This presentation seeks to problematise a certain appropriation of Deleuzian devices within the rhetorical field of artistic research, with particular reference to the reinstatement of “Art” the renewed attention to the specificity of the aesthetic, and an associated metaphorics of exceptionalism, revolt, resistance, refusal, and flight. This problematisation is not proposed as an act of delegitimation with respect to a given “reading” of Deleuze, but rather as an intervention into the field of operations across art-philosophy. In the wake of the perceived failure of institutional critique and the politics of representation in artistic research programmes, the paper asks, What are the critical alternatives to bourgeois revolt and aesthetic exceptionalism for artistic research conducted within the precincts of the contemporary university? What might the turn to Deleuze offer in this regard?

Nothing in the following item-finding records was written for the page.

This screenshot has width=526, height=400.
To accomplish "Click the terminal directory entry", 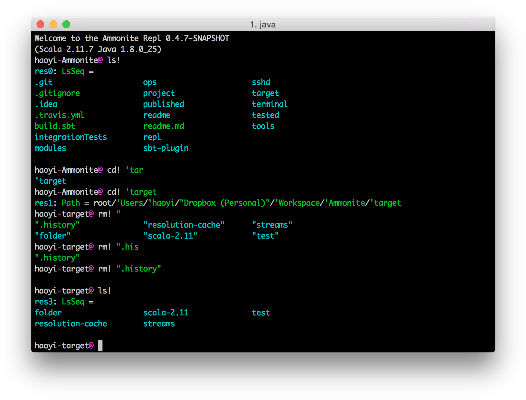I will click(x=270, y=104).
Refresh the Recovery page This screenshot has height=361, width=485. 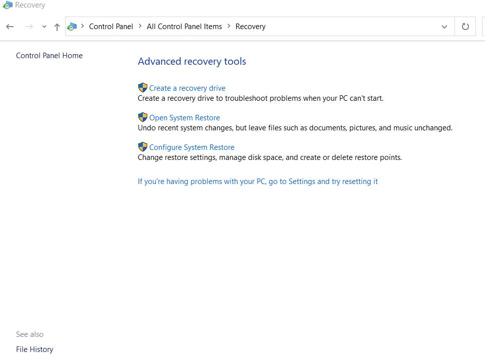click(x=465, y=27)
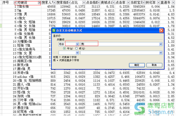Viewport: 176px width, 116px height.
Task: Expand the first filter value dropdown arrow
Action: click(x=161, y=44)
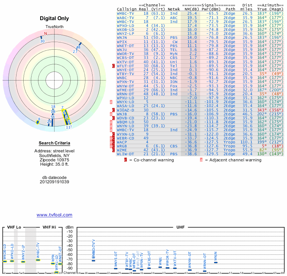This screenshot has height=276, width=287.
Task: Click co-channel warning icon next to WRGB
Action: [x=114, y=146]
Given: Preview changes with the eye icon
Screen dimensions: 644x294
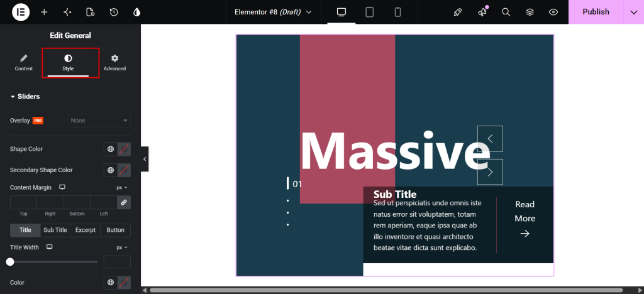Looking at the screenshot, I should coord(553,13).
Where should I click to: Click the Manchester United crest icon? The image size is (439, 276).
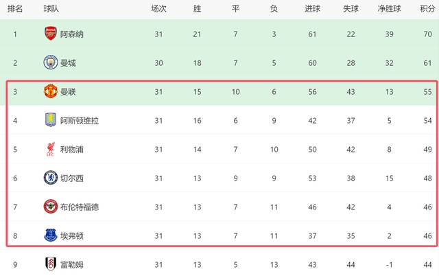tap(50, 91)
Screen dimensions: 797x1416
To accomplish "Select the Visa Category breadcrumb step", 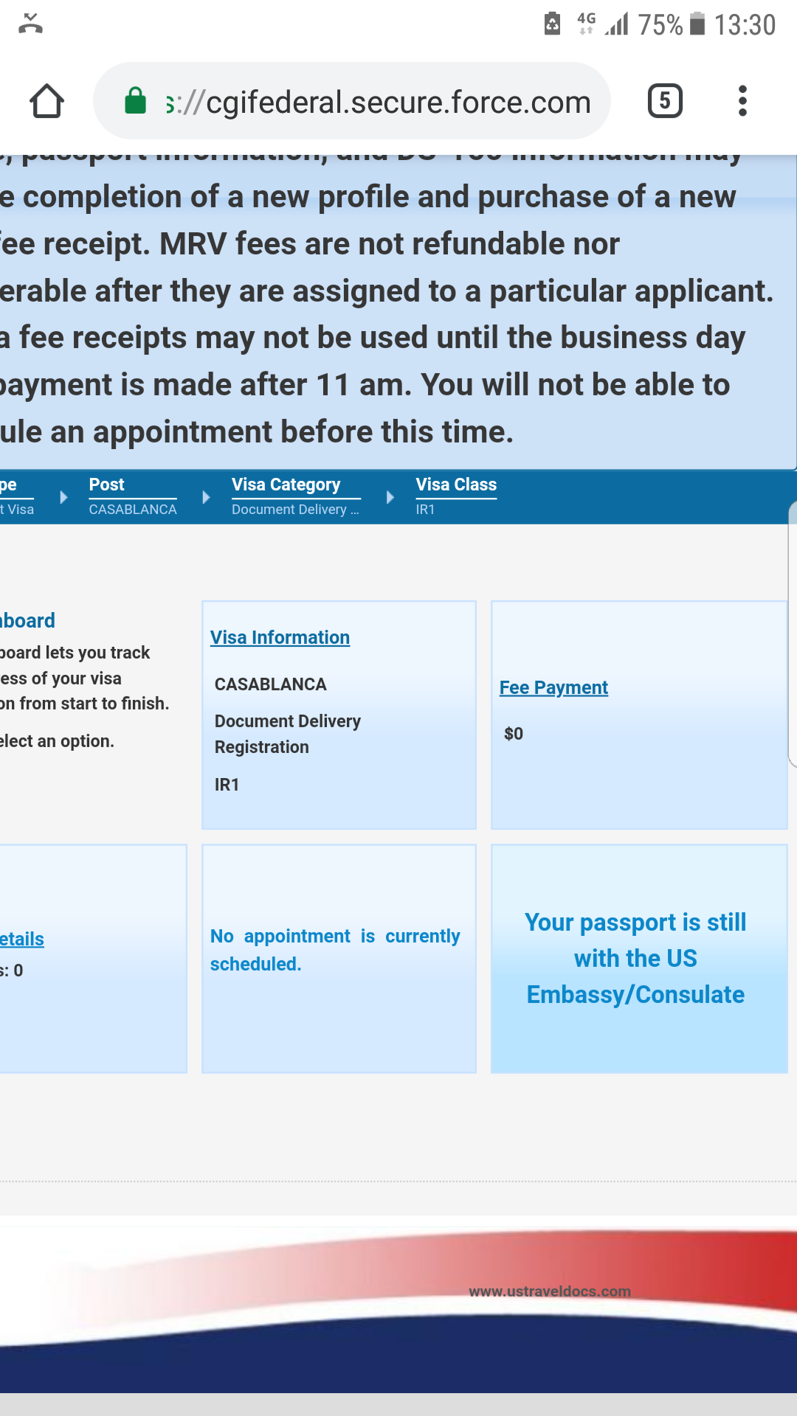I will 295,496.
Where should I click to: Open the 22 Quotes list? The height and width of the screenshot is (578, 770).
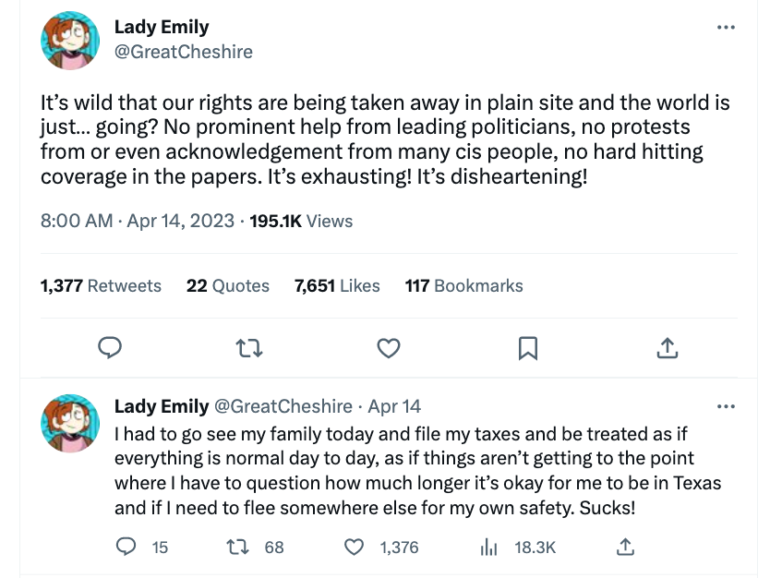[228, 285]
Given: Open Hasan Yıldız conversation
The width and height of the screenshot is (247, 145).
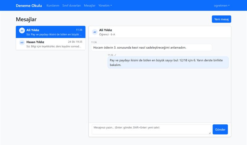Looking at the screenshot, I should (51, 44).
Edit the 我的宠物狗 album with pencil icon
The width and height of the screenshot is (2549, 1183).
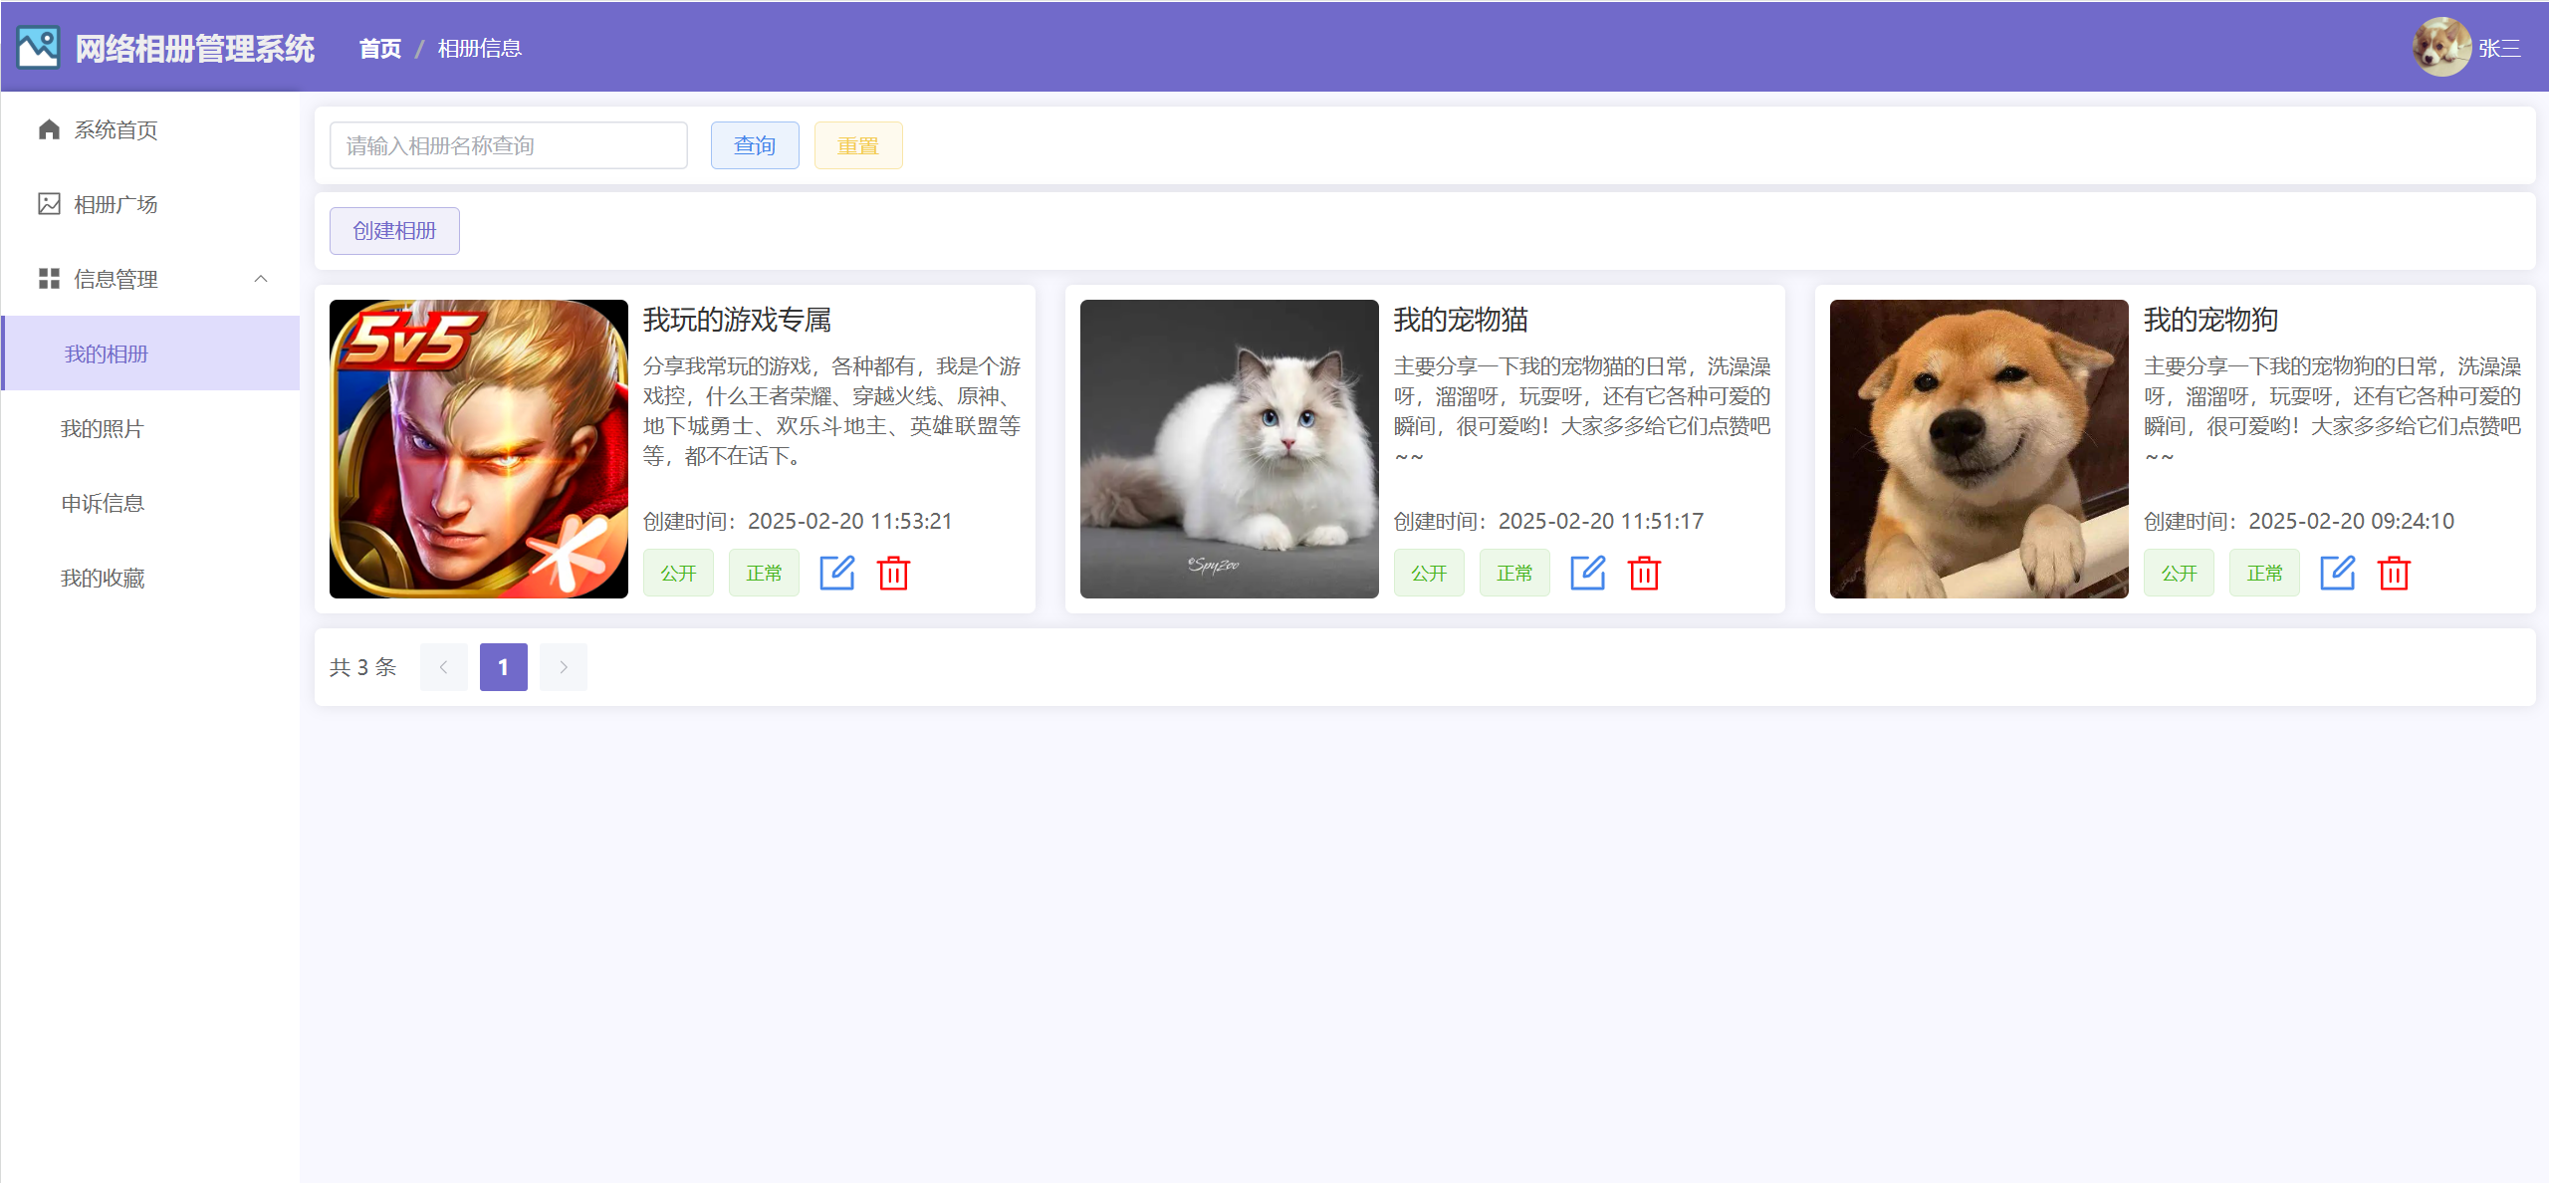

In his book The Age of Extremes, Eric Hobsbawm notices the curious way the arts and aesthetics demonstrate an uncanny aptitude for prophetic foresight. For Hobsbawm, the avant-garde revolution in the 1910s, for example, took place long before the world whose collapse it expressed actually fell apart. It is for this reason that the cultural historian should pay close attention to the evolving aesthetic modalities of art in the context of particular political conjunctures. What are we to make of Gilles Deleuze’s use of the music and writing of Pierre Boulez in service of a philosophy that reads like an oracle? Against his own philosophy of discipline and punishment, Michel Foucault prophetically suggested that the century to come would be known as Deleuzian. When it comes to the critical reception of Boulez’s compositional aesthetics, the fairly predictable association of serialism (via Webern) with a kind of hermetic totalitarianism (the music’s mathematics as antisocial hyperintegration, etc.) has given way in more recent times to a more empirically grounded critical association of serialism and dodecaphony with the cultural politics of the Cold War. What the latter critique misses (modernism as the false mask of capitalism) is the truly uncanny prophetic resonance (in Hobsbawm’s sense) of post-war radicality with the new modalities of social life produced by the neo-liberal digital information network that emerged at the end of the twentieth century.
The paper demonstrates the prophetic dimensions of Boulez’s oeuvre by way of the politico-musical philosophy of Deleuze and Félix Guattari. Boulez’s music and music theory claims residency in and serves as an important conduit for the writings of Deleuze and Guattari in the 1970s and 1980s. For example, the philosophers creatively adopt serial musical structure as a philosophical trope for thinking identity across strata. The terms they employ are largely borrowed from Boulez’s technical writings on music written nearly twenty years earlier. By situating the philosophers’ engagement with music in the historical context of a romantic-modern tradition (which, broadly, emphasises the critical aspirations of music), the paper assesses the political valences of their central arguments in the current context of postmodern capitalism, to which their work is addressed. The paper demonstrates how the philosophers’ use of Boulezian aesthetics is ultimately prophetic of dominant modalities of techno-political praxis today.